Pubdate: Tue, 27 Dec 2016
Source: Richmond Register (KY)
Copyright: 2016 Community Newspaper Holdings, Inc.
Bookmark: (Cannabis - Medicinal)


Clouded by controversies surrounding the recreational use of pot and a
common view that it is a gateway to more serious drug abuse and addiction,
medical applications of marijuana are not clearly understood.

Based on the reams of disclaimers included with every prescription, all
forms of medicine have some unwanted -- and potentially harmful -- side
effects.
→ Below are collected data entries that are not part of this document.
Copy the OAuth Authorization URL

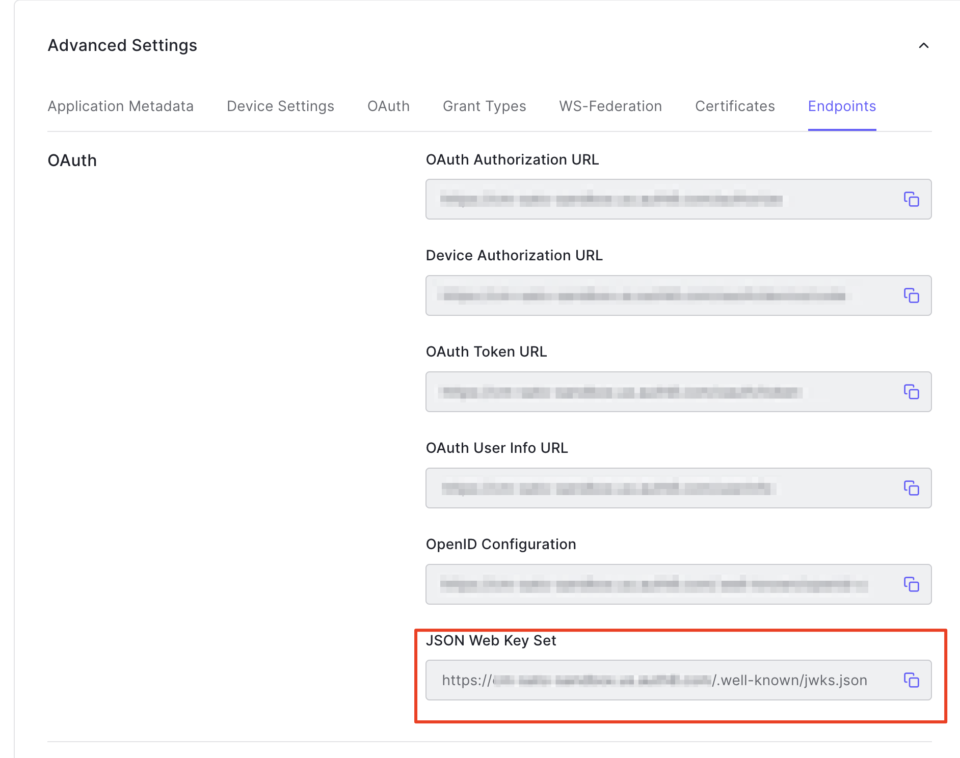911,199

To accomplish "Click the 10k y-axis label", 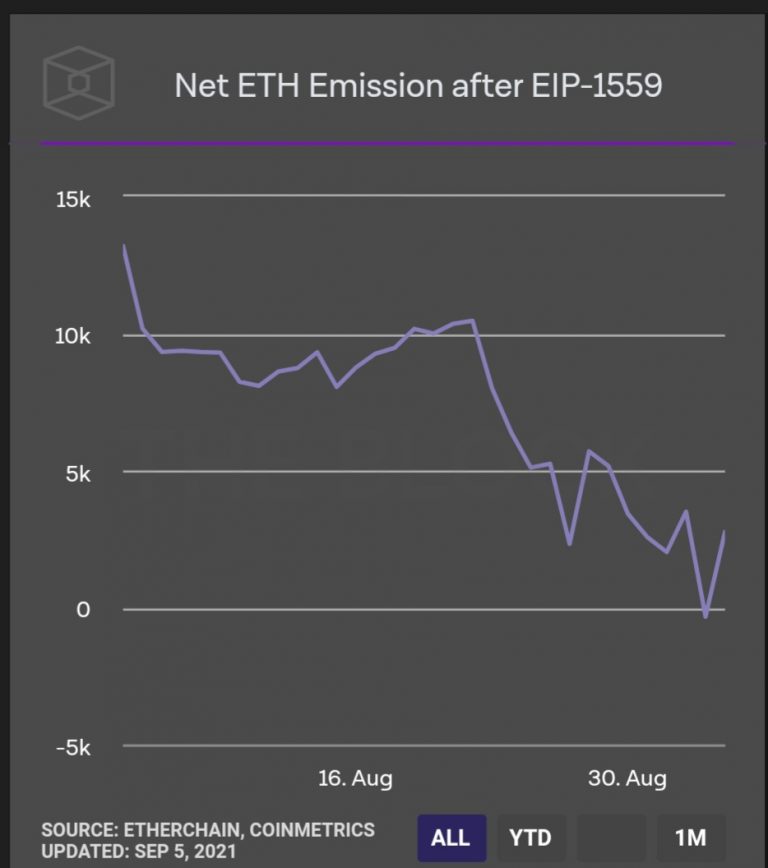I will pyautogui.click(x=73, y=336).
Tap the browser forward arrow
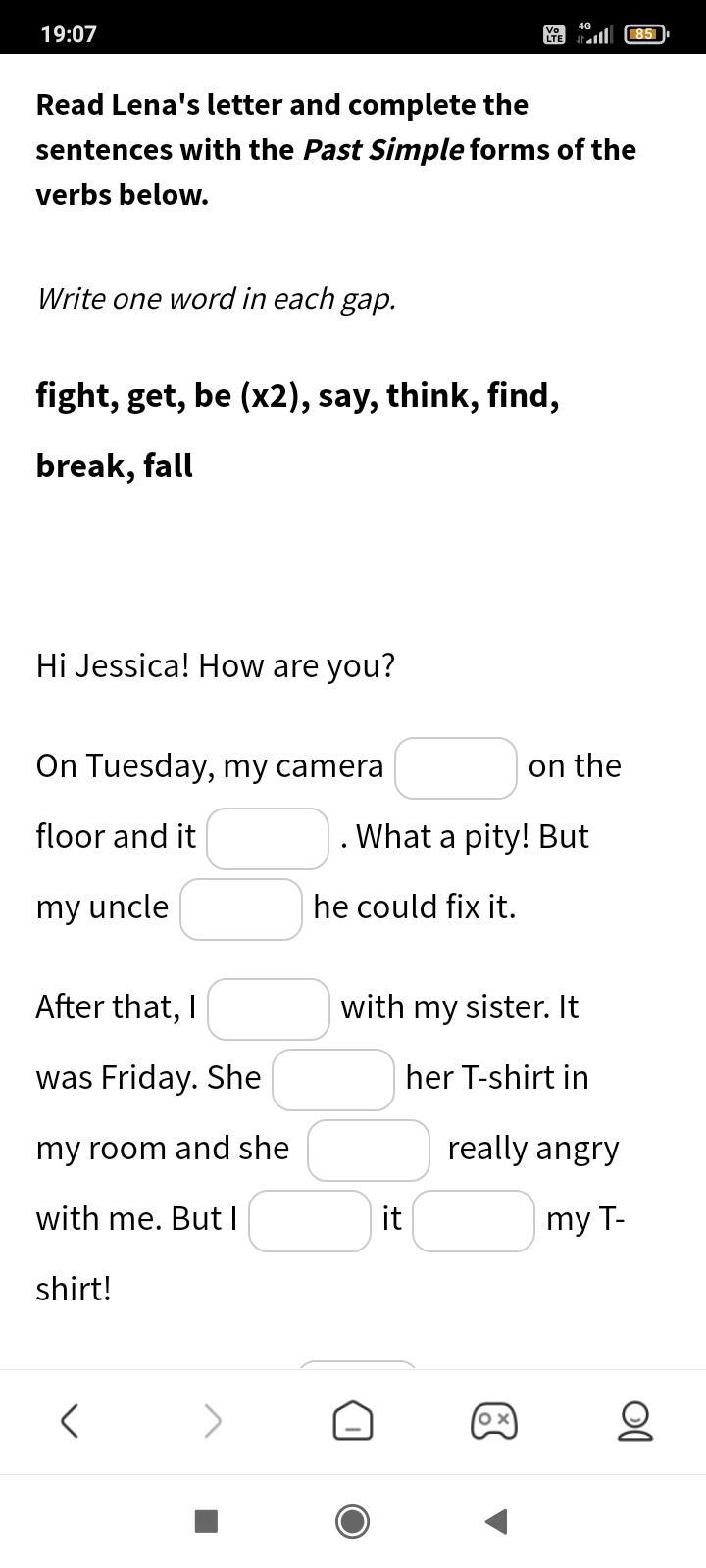Screen dimensions: 706x1568 pyautogui.click(x=212, y=1420)
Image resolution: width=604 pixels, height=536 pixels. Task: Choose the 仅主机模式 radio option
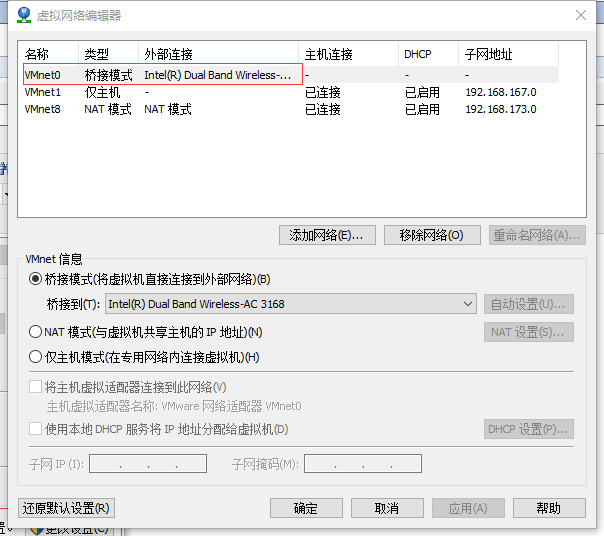[36, 357]
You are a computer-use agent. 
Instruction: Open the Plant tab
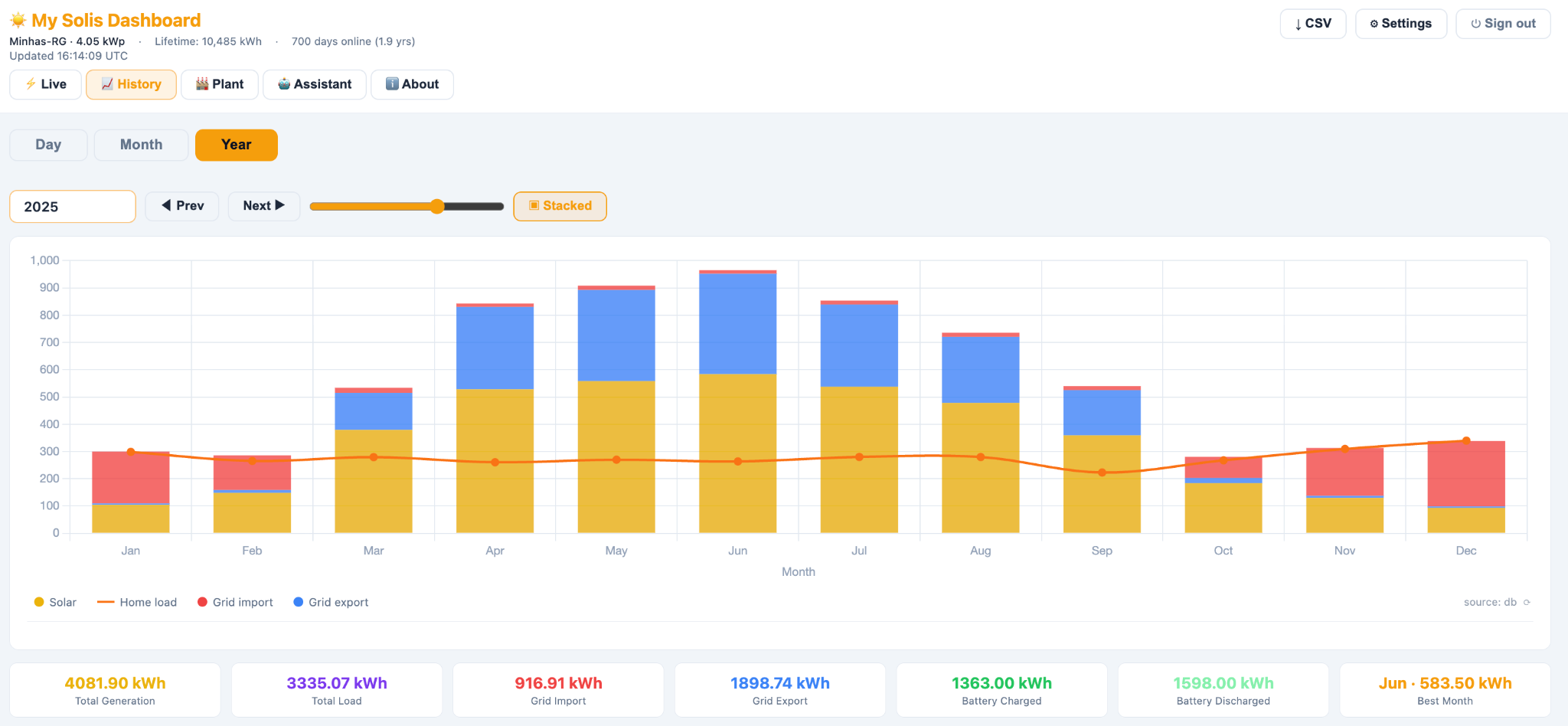219,84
Certainly, marijuana will not be the exception.

But it's hard to collect facts when research is not being conducted.

The federal Food and Drug Administration requires scientific clinical
trials involving thousands of patients to determine the benefits and risks
of any possible medication. So far, researchers have not conducted enough
large-scale clinical trials to determine if the benefits of the marijuana
plant outweigh its risks in patients it is meant to treat, according to
the National Institute on Drug Abuse.

Most research conducted in university settings is grant dependent and it's
difficult to obtain federal money to research a product that's defined as
illegal. Pharmaceutical companies perform all manner of medicinal
research. Unfortunately, natural products too often fall in priority to
new medications with blockbuster copyright and profit potential.

While the plant itself remains off the market, scientific study of
cannabinoids -- chemicals in marijuana -- resulted in two FDA-approved
medications that contain these chemicals in pill form.
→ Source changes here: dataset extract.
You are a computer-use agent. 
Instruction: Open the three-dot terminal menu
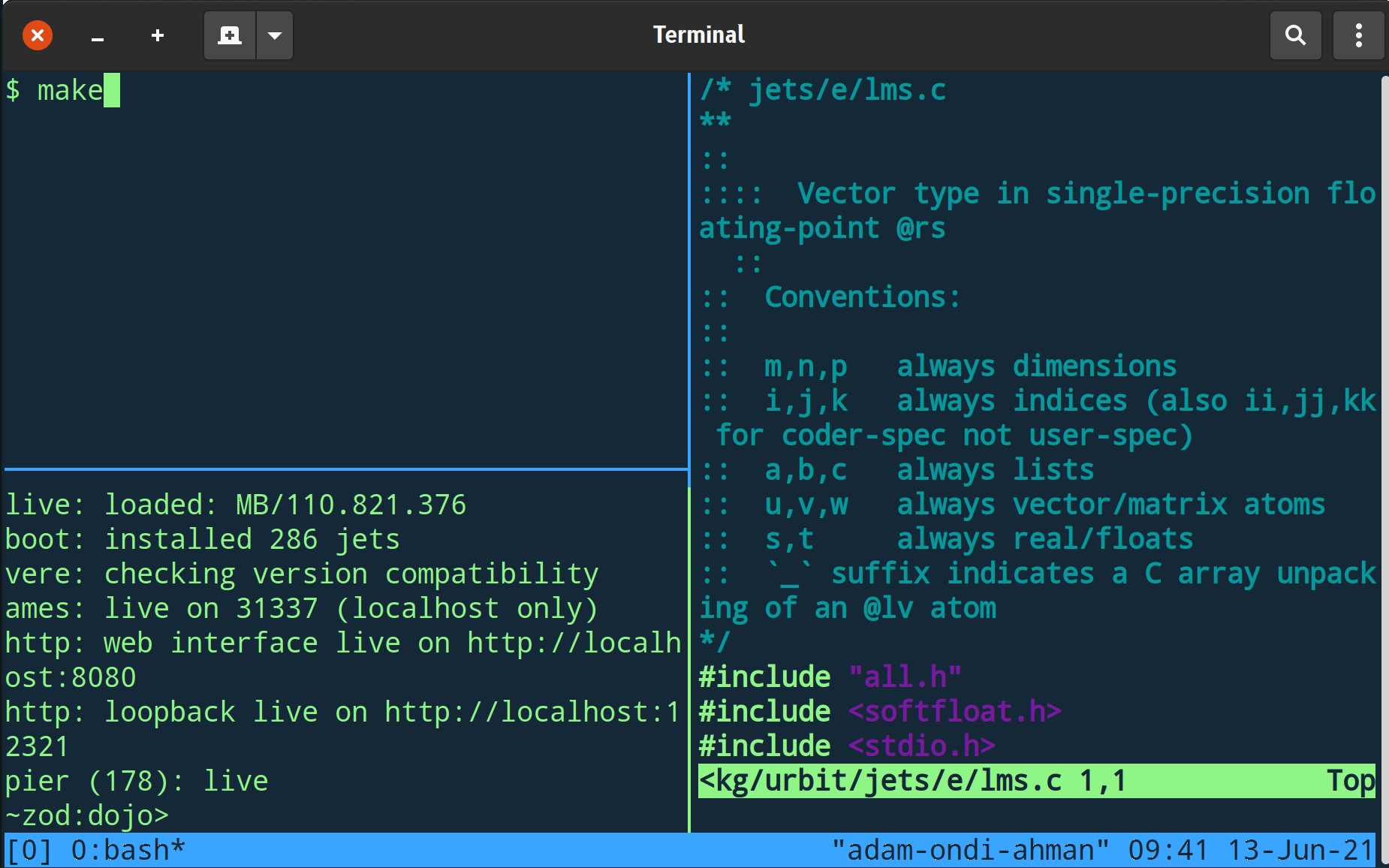pos(1358,35)
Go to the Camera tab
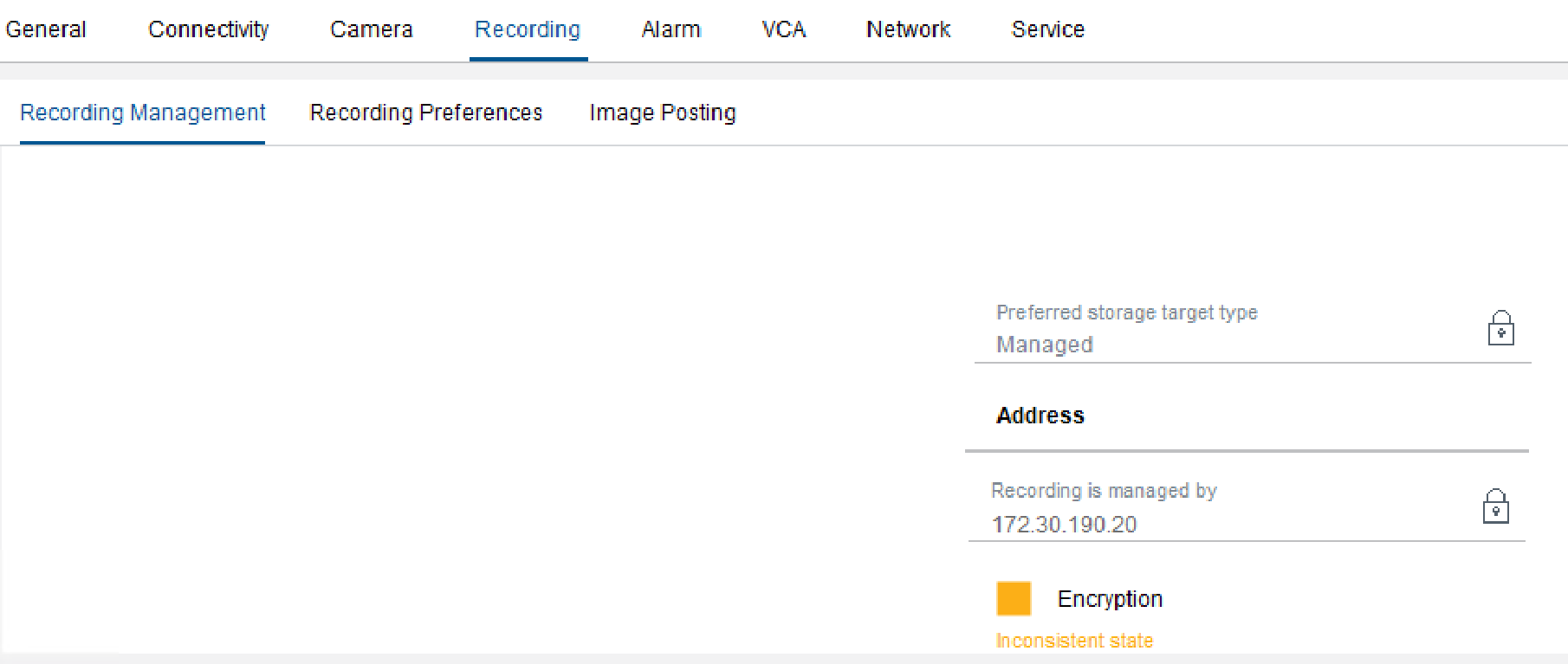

THC-based medications have been approved because they increase appetite
and reduce nausea, which is particularly important for cancer patients
ravaged by chemotherapy. CBD is a cannabinoid that does not affect the
mind or behavior and may be useful in reducing pain and inflammation. It
could have further benefits such as controlling epileptic seizures or
addressing mental illness.

While Kentucky does not allow medical marijuana, state law does provide
for the use of cannabis oil, a hemp-based extract.

Recently, a Rineyville family shared its very real story about the
life-changing benefit of this medicinal option.

Tim and Julie Cantwell had major concerns about their son, Preston. He
took seven different medications and 13 pills daily, but continued to deal
with epilepsy issues including daily mini-seizures and grand mal
convulsions once or twice each year.

While on the medication, the family says it seems to suppress all of the
teenager's emotions and ambitions -- the Cantwells described as a
"zombie-like" condition.

And then they found a cannabis extract that contains a high cannabidiol
and low tetrahydrocannabinol. It's legal in Kentucky and doesn't typically
cause the "high" associated with recreational marijuana.

Using a syringe, Preston receives 2.5 milliliters under his tongue each day.

The family said Preston experienced an almost immediate transformation.
With a bright 16-year-old example, the family constantly takes on the
issue by promoting Preston's experiences on social media and reaching out
to legislators. They are not alone in this fight.

An advocacy group founded in 2013 called Kentuckians for Medical Marijuana
helped foster two bills in the 2014 legislative session. It gained some
footing, including the first medical cannabis bill to be introduced in the
state House of Representatives, the first to be passed with a favorable
vote in committee and the first to have a hearing before the General

That momentum will be difficult to build upon.

With a short session next year and a lot of Republican emphasis on right
to work, pro-life measures and business-friendly tax reform, it would be
fortunate to end the session with a study group established to report back
to the 2018 legislature.

This topic needs and deserves a champion in the General Assembly. It's
unlikely that Hardin County's delegation, which is quite conservative,
will lead any such effort.

It is time to collect real information and give medical marijuana
legislation a serious opportunity to be considered in the General Assembly
and among federal regulators and legislators.